* [Reading text]
- Opening Delimiter -
Helping Children and Adults with the Complex Emotions of COVID

Dr. Lory Britain

Despite my original goal to write a blog every day until things are changed, I have become pre-occupied with reading. Our national priorities have come under deep scrutiny, and textual resources from diverse people and locations abound, leaving me deep in thought and awash in emotions. I find myself thinking about we who support children during these tough times, reflecting on a beautiful book I read my grandchildren, I’m Happy Sad Today: Making Sense of Mixed-Together Feelings (by Lory Britain, Ph.D. with illustrations by Matthew Rivera), a book with something for all of us, especially those who care for children.

Aren’t we all a bit happy/sad? —and a range of other emotions— as we move through a pandemic, civic unrest, questions about schools, insecure jobs and housing, and wondering about going back to business as usual under the specter of disease?  Young children, designed for curiosity and joyful exploration, feel the dense climate of the times, unable to put words to their experience of being endlessly at home.  Our feelings fill their environment, radiating our anxiety, fear, sense of responsibility, and uncertainty. 

As a preschool teacher and professor of early childhood teacher training, Britain has always addressed the task of helping adults be present with children navigating a puzzling world. 

Through safe times, dangerous times, happy times, grief-stricken times, our incredible human capacities allow us to feel it all.  But as Britain points out, feelings don’t always come in isolation.  I remember the horrible, grief-stricken time for me when my sister died, and yet it was also a time of closeness, as family came together in love to celebrate her life.              

Sheltering in place brings comfort for some and well-documented challenges for others. Older adults may have felt liberated during the first few months of life at home, letting go of unnecessary duties and focusing on building a new space out of the old one. Many planted gardens, sewed quilts, and learned how to cook sourdough bread! As time passed, restrictions felt binding, and many felt depressed, angry, or actual grief for the loss of our “old world.”  Too many lay sick or dying or performing heroic, under-appreciated, and dangerous tasks, often without child care. As our financial picture in this country slid downward, many faced the loss of jobs, homes, or both.

From a kids’ eye level, it’s sometimes nice to be home, if home is a safe and secure place to be, not the case for far too many. Children bear the brunt of inadequate national support as parents strive to survive the everyday consequences of this horrible disease.

Within the safest environments, children’s social-emotional health may be compromised;   my young niece went through phases of adjustment during shelter-at-home. Her fear and anxiety replaced the initial novelty of home-schooling. Children not only miss their friends, but when removed from peers lose important opportunities to process their feelings and grow emotionally. Peers provide conflicts, feelings, and conversations about solutions, especially when mentored by wise adults. We humans learn within the community of others, as we actively make mistakes and stretch through our comfort zones.
- Closing Delimiter -
* [Exercise 1] In the post on children's emotions during COVID, what took the place of the initial novelty of home-schooling for the writer's young niece?
* [Exercise 2] Extend the post on children's emotions during COVID by a few paragraphs, picking up right after its final sentence.
The dataset entries have no connection to the post on children's emotions during COVID.

Dataset entries
- Opening Delimiter -
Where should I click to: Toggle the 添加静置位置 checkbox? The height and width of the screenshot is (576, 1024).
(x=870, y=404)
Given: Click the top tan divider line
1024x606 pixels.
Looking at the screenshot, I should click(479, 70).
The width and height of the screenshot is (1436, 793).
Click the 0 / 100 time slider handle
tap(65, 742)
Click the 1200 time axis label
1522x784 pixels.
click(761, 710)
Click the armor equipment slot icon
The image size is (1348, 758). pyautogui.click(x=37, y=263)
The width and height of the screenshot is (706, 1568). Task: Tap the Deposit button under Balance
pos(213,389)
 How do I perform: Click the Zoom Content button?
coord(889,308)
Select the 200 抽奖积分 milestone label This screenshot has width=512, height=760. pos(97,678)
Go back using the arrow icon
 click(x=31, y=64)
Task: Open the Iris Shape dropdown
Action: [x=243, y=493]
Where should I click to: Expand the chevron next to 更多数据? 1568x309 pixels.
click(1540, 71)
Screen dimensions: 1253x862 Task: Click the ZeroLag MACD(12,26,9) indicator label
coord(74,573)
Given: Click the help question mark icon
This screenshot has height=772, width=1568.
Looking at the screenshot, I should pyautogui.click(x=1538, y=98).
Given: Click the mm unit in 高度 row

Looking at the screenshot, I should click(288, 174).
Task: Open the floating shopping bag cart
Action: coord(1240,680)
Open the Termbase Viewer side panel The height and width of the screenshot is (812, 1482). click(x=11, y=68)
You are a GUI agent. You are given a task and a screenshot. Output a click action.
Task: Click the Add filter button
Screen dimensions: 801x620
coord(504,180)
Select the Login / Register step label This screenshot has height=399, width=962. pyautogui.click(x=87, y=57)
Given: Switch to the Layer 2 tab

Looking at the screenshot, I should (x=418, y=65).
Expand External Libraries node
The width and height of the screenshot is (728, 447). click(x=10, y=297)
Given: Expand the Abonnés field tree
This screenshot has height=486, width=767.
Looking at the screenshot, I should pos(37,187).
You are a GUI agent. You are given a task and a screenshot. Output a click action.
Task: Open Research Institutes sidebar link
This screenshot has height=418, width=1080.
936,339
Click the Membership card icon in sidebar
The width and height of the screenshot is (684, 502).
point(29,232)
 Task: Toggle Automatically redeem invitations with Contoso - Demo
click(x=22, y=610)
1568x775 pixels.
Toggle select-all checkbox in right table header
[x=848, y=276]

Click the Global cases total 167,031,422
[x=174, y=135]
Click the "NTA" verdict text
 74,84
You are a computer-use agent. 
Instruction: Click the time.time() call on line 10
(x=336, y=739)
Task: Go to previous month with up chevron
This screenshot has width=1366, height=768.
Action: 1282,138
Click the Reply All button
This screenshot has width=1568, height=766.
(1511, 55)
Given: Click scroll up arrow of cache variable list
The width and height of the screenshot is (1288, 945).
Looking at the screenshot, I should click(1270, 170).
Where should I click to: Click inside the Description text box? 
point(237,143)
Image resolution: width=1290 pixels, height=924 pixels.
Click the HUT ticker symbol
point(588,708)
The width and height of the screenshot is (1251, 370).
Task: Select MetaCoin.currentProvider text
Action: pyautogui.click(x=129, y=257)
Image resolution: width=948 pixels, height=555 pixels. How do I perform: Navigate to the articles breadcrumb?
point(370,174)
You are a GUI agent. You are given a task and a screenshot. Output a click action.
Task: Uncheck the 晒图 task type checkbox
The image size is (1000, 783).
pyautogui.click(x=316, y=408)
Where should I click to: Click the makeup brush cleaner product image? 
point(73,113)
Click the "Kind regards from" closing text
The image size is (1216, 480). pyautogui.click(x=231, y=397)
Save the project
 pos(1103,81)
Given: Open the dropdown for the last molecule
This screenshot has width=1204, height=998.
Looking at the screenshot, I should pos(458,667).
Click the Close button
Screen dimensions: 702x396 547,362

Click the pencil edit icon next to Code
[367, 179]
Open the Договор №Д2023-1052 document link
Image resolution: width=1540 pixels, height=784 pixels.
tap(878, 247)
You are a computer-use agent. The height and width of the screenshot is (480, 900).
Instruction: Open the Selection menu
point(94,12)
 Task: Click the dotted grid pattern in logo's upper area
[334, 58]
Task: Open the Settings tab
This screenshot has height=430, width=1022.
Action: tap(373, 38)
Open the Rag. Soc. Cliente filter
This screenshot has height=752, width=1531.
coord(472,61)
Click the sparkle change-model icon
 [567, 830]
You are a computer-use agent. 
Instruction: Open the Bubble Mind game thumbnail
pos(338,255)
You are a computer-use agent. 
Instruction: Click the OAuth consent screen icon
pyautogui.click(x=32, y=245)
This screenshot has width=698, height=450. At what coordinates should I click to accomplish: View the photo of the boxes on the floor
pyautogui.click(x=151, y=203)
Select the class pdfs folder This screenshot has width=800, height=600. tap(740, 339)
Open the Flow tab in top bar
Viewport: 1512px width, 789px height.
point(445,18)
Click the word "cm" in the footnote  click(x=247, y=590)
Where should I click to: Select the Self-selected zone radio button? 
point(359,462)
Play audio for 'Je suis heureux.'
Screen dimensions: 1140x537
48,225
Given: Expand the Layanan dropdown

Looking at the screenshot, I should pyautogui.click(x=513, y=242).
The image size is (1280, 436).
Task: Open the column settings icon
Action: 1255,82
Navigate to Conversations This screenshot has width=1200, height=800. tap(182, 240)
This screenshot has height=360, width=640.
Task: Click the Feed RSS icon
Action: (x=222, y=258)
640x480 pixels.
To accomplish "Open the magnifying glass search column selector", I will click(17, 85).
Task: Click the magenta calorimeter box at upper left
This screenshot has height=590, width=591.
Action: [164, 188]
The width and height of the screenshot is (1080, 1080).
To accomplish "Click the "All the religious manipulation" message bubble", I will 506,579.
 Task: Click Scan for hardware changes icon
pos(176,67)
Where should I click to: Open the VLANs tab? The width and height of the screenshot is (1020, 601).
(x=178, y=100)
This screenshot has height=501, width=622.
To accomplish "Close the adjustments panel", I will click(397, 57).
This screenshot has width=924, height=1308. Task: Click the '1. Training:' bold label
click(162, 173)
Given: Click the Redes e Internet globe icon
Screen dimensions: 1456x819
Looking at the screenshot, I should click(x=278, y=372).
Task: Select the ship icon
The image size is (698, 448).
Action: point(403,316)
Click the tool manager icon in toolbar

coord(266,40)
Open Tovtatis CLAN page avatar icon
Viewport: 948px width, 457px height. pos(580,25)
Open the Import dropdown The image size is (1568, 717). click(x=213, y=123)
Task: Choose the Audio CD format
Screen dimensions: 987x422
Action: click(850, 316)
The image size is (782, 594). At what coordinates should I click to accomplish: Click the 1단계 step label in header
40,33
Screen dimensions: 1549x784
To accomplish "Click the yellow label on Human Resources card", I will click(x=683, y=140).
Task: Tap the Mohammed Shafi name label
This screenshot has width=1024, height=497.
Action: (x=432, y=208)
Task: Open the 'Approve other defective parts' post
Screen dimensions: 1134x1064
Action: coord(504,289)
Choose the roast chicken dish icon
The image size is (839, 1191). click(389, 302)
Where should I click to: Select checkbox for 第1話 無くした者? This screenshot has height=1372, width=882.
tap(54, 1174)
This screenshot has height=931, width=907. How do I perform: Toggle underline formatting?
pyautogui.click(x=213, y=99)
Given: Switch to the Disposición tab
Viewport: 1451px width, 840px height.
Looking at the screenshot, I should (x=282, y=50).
- Closing Delimiter -
* [Response area 1] Fear and anxiety replaced it.

* [Response area 2]
If adults understand our own emotions, we have the capacity to provide a safe space and a compassionate presence for others. Psychologist Dr. Susan David grew up in apartheid-torn South Africa. “Emotionally agile” people, she explains, “still experience feelings of anger, sadness, and so on—who doesn’t?—but they face these with curiosity, self-compassion, and acceptance.” David reminds us that “Trying to correct troubling thoughts and feelings leads us to obsess unproductively on them.” 

When we say: “Oh come on now, let’s think about something happy,” to our child’s sadness, we remove the opportunity needed to process our feelings. David directs us instead, to hold our  “emotions… loosely, facing them courageously and compassionately, and moving past them.”         

As adults we are models for our children, sharing healthy ways to express our feelings: ” I’m feeling so sad because I have to be on my computer and can’t help you right now. I’m wondering how you feel when I need to be on my computer?” As your child shares, instead of trying to “fix” the sadness, validate the feelings: “I can understand that this makes you sad, too.” And of course, sometimes we just need to hold them and let them cry.

Building on solid psychological foundations, Britain provides the framework for rich and comforting discussions about feelings by showing children in complex situations. In one mini-story, a little girl stands at the door of a new school, feeling excited to see her friends and at the same time feeling afraid that she won’t be liked. Britain’s stories describe a path for self-expression of our own feelings, emboldening children to learn about their often powerful feelings that can change quickly.  A complete guide at the back of Britain’s book provides effective ways of sparking discussions with children as well as concrete ideas for supporting children’s (and our!) emotional growth and adaptation to difficult times.

The hard part is that we are as vulnerable as our children in all of this, if not more. We are expected to support children while we deal with our own feelings of desperation. By sharing ideas of how to support children’s emotional challenges we can build skills to help us all through troubling times.      

– -David, Susan, PhD (2016) Emotional Agility.  Avery: New York.